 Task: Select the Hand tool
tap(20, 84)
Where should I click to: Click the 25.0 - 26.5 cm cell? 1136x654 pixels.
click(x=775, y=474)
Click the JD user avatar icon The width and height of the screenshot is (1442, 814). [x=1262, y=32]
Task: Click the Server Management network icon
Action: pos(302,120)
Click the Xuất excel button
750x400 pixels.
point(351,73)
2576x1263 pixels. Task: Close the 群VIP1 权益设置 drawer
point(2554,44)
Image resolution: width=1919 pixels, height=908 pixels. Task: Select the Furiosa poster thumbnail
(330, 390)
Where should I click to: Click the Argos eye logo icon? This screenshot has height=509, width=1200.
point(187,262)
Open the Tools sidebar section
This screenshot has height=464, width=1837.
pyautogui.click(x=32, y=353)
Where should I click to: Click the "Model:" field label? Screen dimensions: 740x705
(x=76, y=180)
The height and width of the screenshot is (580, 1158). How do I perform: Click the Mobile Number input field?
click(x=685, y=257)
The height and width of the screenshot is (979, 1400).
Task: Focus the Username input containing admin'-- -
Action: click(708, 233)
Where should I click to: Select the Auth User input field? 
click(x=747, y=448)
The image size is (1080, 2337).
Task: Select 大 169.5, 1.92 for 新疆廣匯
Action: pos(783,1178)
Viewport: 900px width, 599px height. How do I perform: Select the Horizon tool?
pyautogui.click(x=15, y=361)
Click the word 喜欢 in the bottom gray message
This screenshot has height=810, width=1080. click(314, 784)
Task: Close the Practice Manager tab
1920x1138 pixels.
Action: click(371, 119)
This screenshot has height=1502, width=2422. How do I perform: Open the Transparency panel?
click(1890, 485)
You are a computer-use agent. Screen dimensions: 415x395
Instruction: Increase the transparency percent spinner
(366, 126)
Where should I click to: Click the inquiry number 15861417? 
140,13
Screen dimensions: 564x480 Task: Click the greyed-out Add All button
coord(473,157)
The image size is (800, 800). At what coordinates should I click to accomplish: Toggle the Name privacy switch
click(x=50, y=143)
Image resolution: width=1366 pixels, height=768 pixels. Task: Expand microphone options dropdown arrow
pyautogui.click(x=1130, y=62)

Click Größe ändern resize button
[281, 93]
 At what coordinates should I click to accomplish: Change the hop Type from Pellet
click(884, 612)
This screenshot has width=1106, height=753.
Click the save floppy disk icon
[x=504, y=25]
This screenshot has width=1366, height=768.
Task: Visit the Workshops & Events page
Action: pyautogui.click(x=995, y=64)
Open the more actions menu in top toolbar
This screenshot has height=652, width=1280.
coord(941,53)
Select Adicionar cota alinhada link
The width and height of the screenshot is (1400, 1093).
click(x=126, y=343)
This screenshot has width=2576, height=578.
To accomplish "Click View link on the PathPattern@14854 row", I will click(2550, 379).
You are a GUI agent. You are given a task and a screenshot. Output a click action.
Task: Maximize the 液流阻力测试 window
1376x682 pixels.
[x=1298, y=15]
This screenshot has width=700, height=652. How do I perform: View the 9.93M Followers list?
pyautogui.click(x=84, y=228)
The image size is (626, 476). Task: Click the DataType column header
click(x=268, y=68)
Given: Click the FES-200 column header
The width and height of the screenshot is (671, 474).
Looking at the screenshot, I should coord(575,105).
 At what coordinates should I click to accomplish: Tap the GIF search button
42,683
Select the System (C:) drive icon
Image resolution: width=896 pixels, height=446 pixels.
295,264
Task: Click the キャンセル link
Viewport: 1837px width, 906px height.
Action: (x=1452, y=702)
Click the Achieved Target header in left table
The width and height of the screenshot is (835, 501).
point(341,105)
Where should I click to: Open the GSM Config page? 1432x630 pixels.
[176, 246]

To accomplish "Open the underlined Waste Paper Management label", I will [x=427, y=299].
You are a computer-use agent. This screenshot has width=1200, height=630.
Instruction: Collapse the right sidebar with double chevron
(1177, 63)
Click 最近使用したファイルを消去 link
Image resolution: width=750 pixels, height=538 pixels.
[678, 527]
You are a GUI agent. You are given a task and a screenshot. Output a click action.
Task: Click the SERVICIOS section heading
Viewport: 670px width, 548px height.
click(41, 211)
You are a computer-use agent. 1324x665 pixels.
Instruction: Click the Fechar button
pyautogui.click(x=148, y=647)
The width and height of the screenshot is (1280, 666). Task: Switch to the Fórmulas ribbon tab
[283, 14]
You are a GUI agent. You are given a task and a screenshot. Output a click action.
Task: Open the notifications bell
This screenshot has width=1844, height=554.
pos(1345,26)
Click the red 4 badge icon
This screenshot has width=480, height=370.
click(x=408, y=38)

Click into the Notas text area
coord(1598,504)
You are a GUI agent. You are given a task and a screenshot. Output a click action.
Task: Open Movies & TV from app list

### [ЧТО НУЖНО СДЕЛАТЬ]
Обнови строки, начиная со строки с «At what coordinates should I click to accomplish: Change» и до строки с «click(x=126, y=343)» включительно: замени «floppy disk» на «diskette», остальное оставь без изменений.

### [ГОТОВЫЙ РЕЗУЛЬТАТ]
 At what coordinates should I click to accomplish: Change the hop Type from Pellet
click(884, 612)
This screenshot has width=1106, height=753.
Click the save diskette icon
[x=504, y=25]
This screenshot has width=1366, height=768.
Task: Visit the Workshops & Events page
Action: pyautogui.click(x=995, y=64)
Open the more actions menu in top toolbar
This screenshot has height=652, width=1280.
coord(941,53)
Select Adicionar cota alinhada link
The width and height of the screenshot is (1400, 1093).
click(x=126, y=343)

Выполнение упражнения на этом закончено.